--- START ---
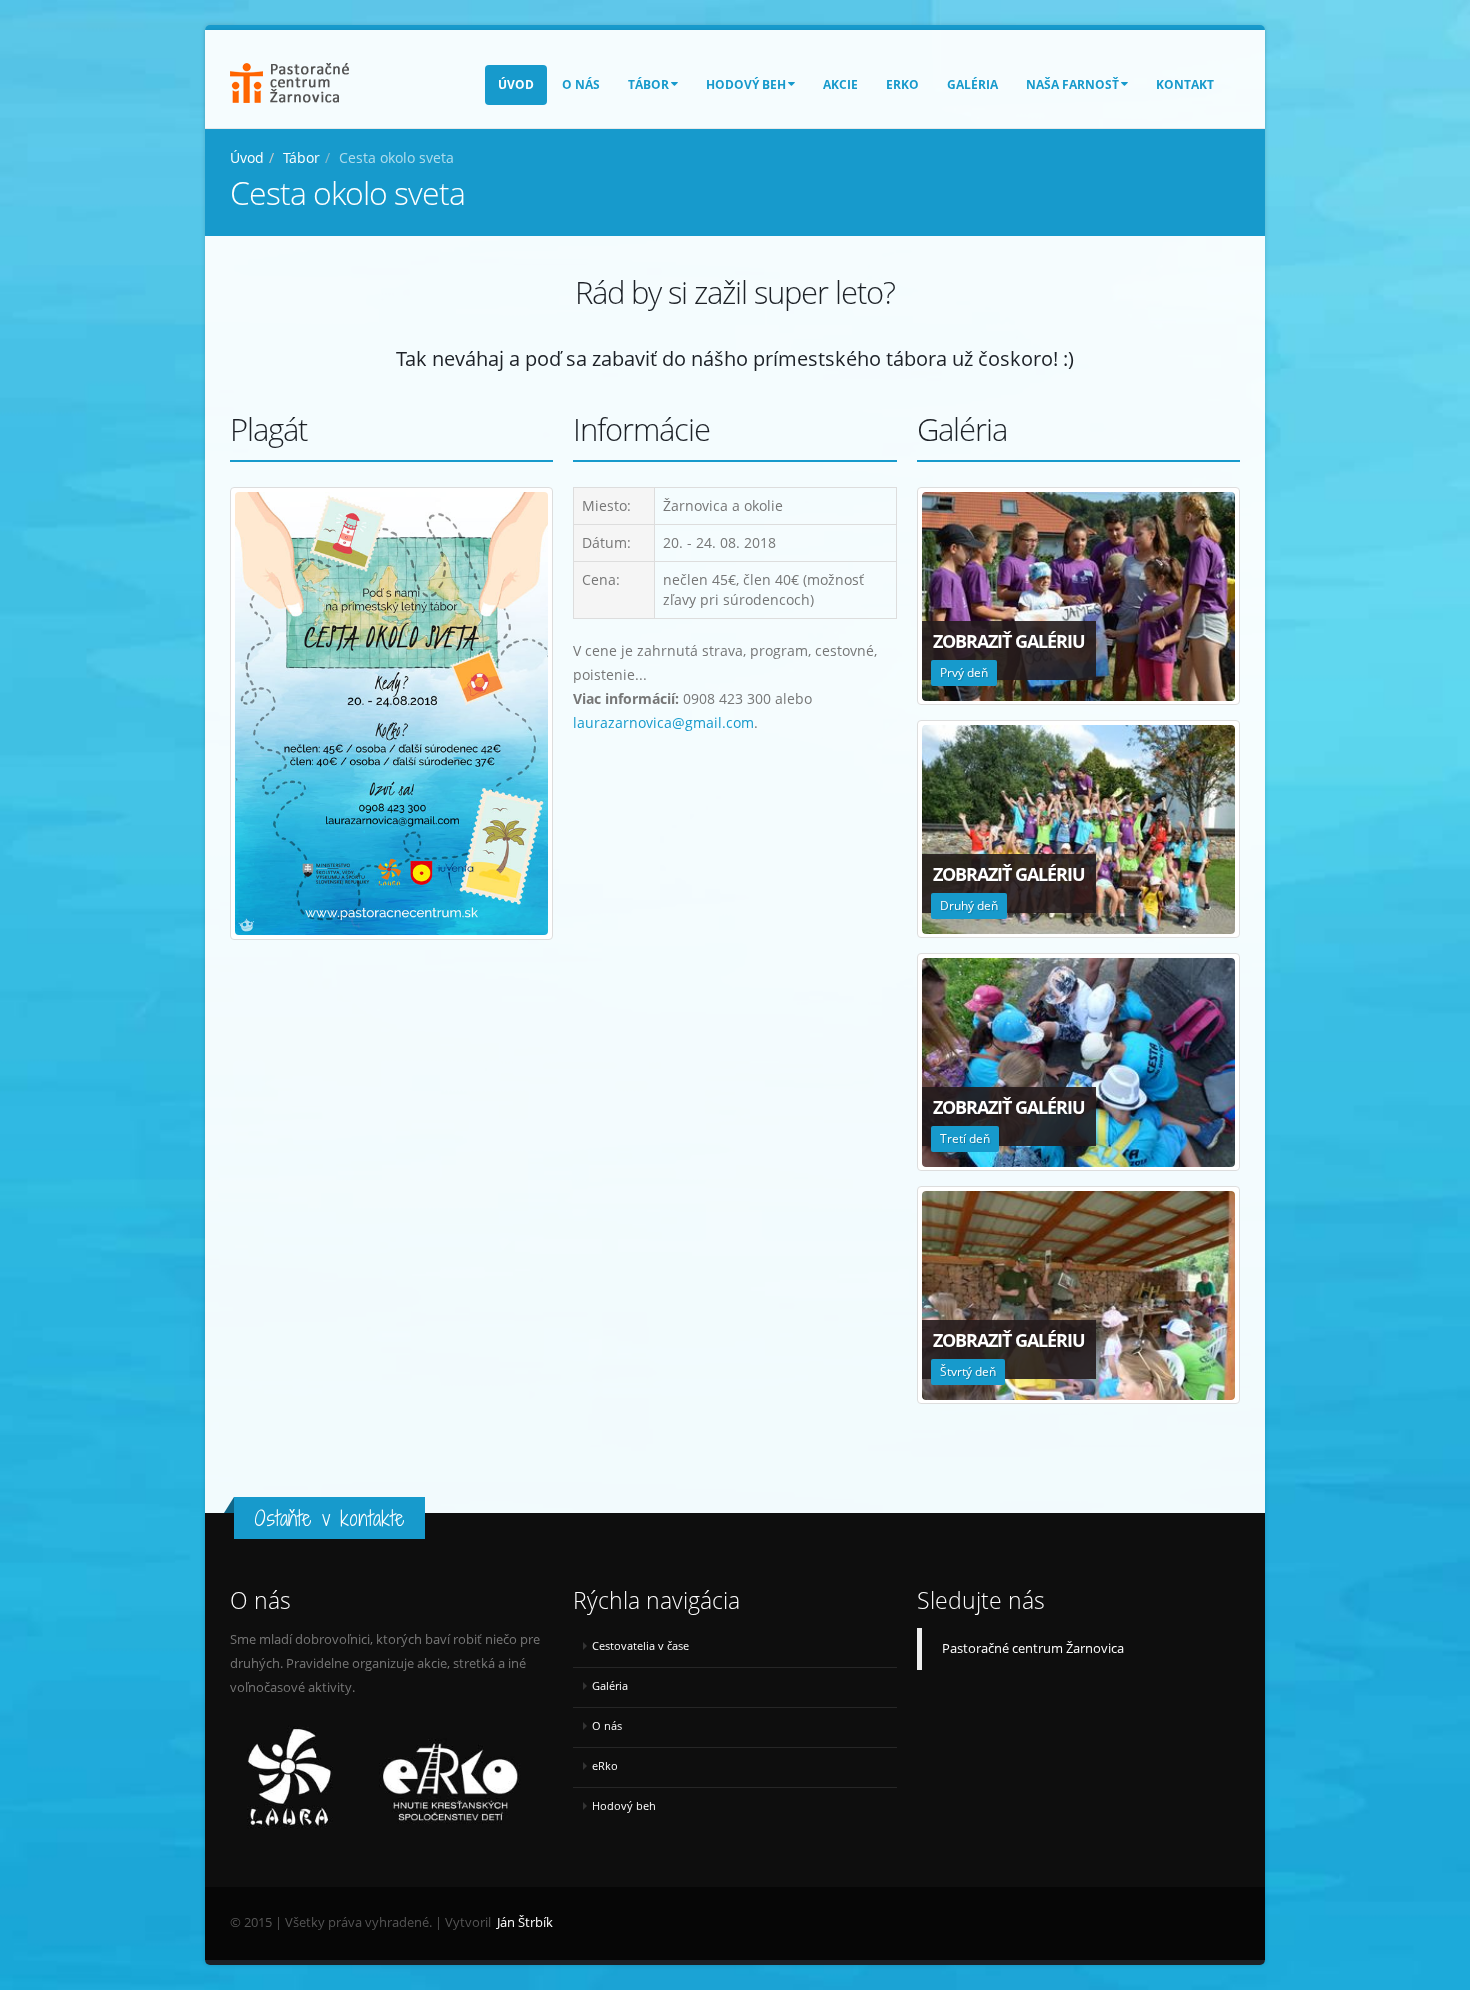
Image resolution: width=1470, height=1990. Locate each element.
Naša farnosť (1072, 84)
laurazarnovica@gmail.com (663, 722)
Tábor (648, 84)
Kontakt (1185, 84)
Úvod (516, 84)
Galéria (972, 84)
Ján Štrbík (525, 1922)
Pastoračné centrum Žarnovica (1033, 1648)
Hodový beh (746, 84)
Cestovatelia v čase (640, 1645)
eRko (902, 84)
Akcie (840, 84)
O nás (581, 84)
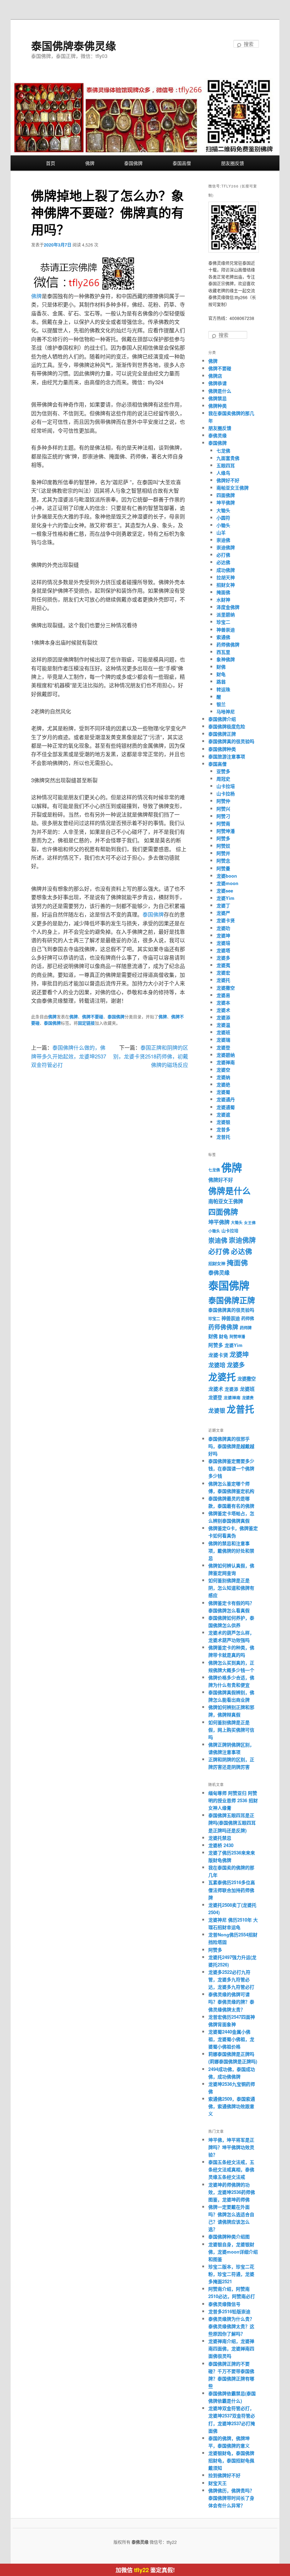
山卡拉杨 (225, 793)
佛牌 (89, 163)
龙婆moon (227, 883)
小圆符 (223, 517)
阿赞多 (223, 838)
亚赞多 (223, 771)
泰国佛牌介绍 (222, 719)
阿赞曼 (223, 868)
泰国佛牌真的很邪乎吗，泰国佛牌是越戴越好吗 (231, 1446)
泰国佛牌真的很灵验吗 (231, 741)
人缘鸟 (223, 472)
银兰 (221, 704)
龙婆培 (223, 942)
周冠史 (223, 778)
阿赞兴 (223, 808)
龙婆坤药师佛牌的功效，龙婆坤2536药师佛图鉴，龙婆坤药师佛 (231, 2192)
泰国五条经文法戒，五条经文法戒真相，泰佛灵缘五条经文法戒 (231, 2169)
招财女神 (225, 584)
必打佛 (223, 554)
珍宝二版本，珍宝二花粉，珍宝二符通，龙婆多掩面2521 (231, 2274)
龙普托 (223, 1136)
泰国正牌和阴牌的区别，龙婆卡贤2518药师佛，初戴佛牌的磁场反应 (150, 1056)
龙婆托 (223, 980)
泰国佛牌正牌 (222, 733)
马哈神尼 (225, 711)
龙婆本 (223, 1002)
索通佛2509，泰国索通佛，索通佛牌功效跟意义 (231, 2106)
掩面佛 (223, 592)
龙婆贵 (248, 1398)
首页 (50, 163)
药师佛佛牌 (227, 644)
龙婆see (224, 890)
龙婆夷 (223, 965)
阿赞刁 (223, 816)
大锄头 (223, 510)
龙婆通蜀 (225, 1107)
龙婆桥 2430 (220, 1845)
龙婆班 (223, 1032)
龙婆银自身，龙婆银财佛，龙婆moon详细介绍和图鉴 (233, 2251)
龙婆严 (223, 912)
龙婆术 (223, 1010)
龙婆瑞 (223, 1039)
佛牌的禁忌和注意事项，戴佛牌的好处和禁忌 (231, 1550)
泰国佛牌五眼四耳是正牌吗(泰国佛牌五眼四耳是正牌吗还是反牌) (232, 1822)
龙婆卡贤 (225, 920)
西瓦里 (223, 651)
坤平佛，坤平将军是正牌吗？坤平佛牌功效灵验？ (231, 2147)
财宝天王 (217, 2483)
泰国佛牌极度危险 (226, 726)
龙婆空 (223, 1069)
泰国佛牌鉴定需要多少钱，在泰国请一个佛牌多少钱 (231, 1468)
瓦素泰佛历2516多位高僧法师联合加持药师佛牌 (231, 1889)
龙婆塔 (223, 950)
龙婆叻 (223, 928)
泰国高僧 (182, 163)
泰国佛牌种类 (222, 749)
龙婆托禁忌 (219, 1837)
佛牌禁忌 (217, 398)
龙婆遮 (223, 1114)
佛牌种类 (217, 405)
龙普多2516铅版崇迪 (229, 2311)
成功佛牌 (225, 569)
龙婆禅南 (225, 1062)
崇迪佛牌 (225, 547)
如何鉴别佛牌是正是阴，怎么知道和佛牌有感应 (231, 1587)
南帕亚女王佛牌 (232, 487)
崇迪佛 (223, 539)
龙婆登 (223, 1047)
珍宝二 (223, 621)
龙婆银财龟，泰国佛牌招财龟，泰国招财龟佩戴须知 (231, 2460)
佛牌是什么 (219, 390)
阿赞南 (223, 823)
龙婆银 (223, 1121)
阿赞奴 (223, 845)
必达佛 (223, 562)
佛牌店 (215, 375)
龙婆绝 (223, 1084)
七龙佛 (223, 450)
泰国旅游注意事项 (226, 756)
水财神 (223, 599)
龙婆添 (223, 1017)
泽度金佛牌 (227, 607)
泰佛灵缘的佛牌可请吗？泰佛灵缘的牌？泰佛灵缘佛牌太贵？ (231, 2001)
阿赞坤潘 (225, 830)
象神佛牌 (225, 659)
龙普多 (223, 1129)
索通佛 (223, 637)
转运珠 (223, 689)
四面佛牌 (225, 495)
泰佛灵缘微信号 (224, 2304)
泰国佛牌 (133, 163)
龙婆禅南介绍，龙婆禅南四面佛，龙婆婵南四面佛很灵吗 (231, 2348)
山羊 (221, 532)
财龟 (221, 674)
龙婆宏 (223, 972)
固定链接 (86, 1023)
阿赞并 (223, 853)
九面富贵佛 (227, 458)
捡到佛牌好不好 (224, 2475)
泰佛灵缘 (217, 435)
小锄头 (223, 525)
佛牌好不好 (227, 480)
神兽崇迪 (225, 629)
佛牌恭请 (217, 383)
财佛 (221, 666)
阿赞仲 (223, 800)
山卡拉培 (225, 786)
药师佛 (247, 1318)
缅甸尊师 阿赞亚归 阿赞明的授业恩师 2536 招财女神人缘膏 (233, 1800)
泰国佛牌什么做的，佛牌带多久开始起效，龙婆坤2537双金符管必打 (68, 1056)
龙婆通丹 (225, 1099)
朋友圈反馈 (232, 163)
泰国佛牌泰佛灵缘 (73, 45)
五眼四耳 (225, 465)
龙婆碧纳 (225, 1054)
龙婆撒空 (225, 987)
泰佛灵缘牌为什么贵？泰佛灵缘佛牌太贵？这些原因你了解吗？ (231, 2326)
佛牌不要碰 (92, 1017)
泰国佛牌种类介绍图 (229, 2236)
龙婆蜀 (223, 1091)
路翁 (221, 681)
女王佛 (250, 1222)
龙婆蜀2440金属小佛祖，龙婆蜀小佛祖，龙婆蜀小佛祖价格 (231, 2039)
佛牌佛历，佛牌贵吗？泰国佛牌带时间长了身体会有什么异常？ (231, 2498)
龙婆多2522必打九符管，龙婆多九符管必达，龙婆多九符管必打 (231, 1979)
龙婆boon (226, 875)
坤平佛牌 (225, 502)
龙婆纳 (223, 1077)
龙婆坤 (223, 935)
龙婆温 (223, 1024)
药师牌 (245, 1328)
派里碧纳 (225, 614)
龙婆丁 (223, 905)
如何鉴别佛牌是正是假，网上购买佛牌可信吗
--- END ---
§ **WORK TASK**
Once you reach the line that contains "泰国佛牌极度危险 (226, 726)", print it and every line after it exactly as written, stopping at the last line of the records and adding nothing.

§ **TASK SOLUTION**
泰国佛牌极度危险 (226, 726)
龙婆空 (223, 1069)
泰国佛牌鉴定需要多少钱，在泰国请一个佛牌多少钱 (231, 1468)
瓦素泰佛历2516多位高僧法师联合加持药师佛牌 (231, 1889)
龙婆塔 (223, 950)
龙婆叻 (223, 928)
泰国高僧 (182, 163)
泰国佛牌种类 (222, 749)
龙婆托禁忌 (219, 1837)
佛牌禁忌 (217, 398)
龙婆遮 (223, 1114)
佛牌种类 (217, 405)
龙普多2516铅版崇迪 (229, 2311)
成功佛牌 (225, 569)
龙婆禅南 (225, 1062)
崇迪佛牌 (225, 547)
如何鉴别佛牌是正是阴，怎么知道和佛牌有感应 (231, 1587)
南帕亚女王佛牌 (232, 487)
崇迪佛 (223, 539)
龙婆登 (223, 1047)
珍宝二 (223, 621)
龙婆银财龟，泰国佛牌招财龟，泰国招财龟佩戴须知 (231, 2460)
佛牌是什么 (219, 390)
阿赞南 (223, 823)
龙婆银 (223, 1121)
阿赞奴 (223, 845)
必达佛 (223, 562)
佛牌店 (215, 375)
龙婆绝 (223, 1084)
七龙佛 (223, 450)
泰国旅游注意事项 (226, 756)
水财神 (223, 599)
龙婆添 (223, 1017)
泽度金佛牌 (227, 607)
泰佛灵缘的佛牌可请吗？泰佛灵缘的牌？泰佛灵缘佛牌太贵？ (231, 2001)
阿赞坤潘 (225, 830)
象神佛牌 (225, 659)
龙普多 (223, 1129)
索通佛 (223, 637)
转运珠 (223, 689)
四面佛牌 (225, 495)
泰佛灵缘微信号 (224, 2304)
泰国佛牌 (133, 163)
龙婆禅南介绍，龙婆禅南四面佛，龙婆婵南四面佛很灵吗 (231, 2348)
山羊 (221, 532)
财龟 (221, 674)
龙婆宏 (223, 972)
固定链接 (86, 1023)
阿赞并 (223, 853)
九面富贵佛 (227, 458)
捡到佛牌好不好 (224, 2475)
泰佛灵缘 (217, 435)
小锄头 (223, 525)
佛牌好不好 (227, 480)
神兽崇迪 (225, 629)
佛牌恭请 (217, 383)
财佛 (221, 666)
阿赞仲 (223, 800)
山卡拉培 (225, 786)
药师佛 (247, 1318)
缅甸尊师 阿赞亚归 阿赞明的授业恩师 2536 招财女神人缘膏 (233, 1800)
泰国佛牌什么做的，佛牌带多久开始起效，龙婆坤2537双金符管必打 (68, 1056)
龙婆通丹 (225, 1099)
朋友圈反馈 (232, 163)
泰国佛牌泰佛灵缘 (73, 45)
五眼四耳 (225, 465)
龙婆碧纳 (225, 1054)
龙婆撒空 (225, 987)
泰佛灵缘牌为什么贵？泰佛灵缘佛牌太贵？这些原因你了解吗？ (231, 2326)
佛牌不要碰 (92, 1017)
泰国佛牌种类介绍图 (229, 2236)
龙婆蜀 (223, 1091)
路翁 (221, 681)
女王佛 (250, 1222)
龙婆蜀2440金属小佛祖，龙婆蜀小佛祖，龙婆蜀小佛祖价格 (231, 2039)
佛牌佛历，佛牌贵吗？泰国佛牌带时间长了身体会有什么异常？ (231, 2498)
龙婆多2522必打九符管，龙婆多九符管必达，龙婆多九符管必打 (231, 1979)
龙婆boon (226, 875)
坤平佛牌 (225, 502)
龙婆纳 (223, 1077)
龙婆坤 (223, 935)
龙婆温 (223, 1024)
药师牌 (245, 1328)
派里碧纳 (225, 614)
龙婆丁 (223, 905)
如何鉴别佛牌是正是假，网上购买佛牌可信吗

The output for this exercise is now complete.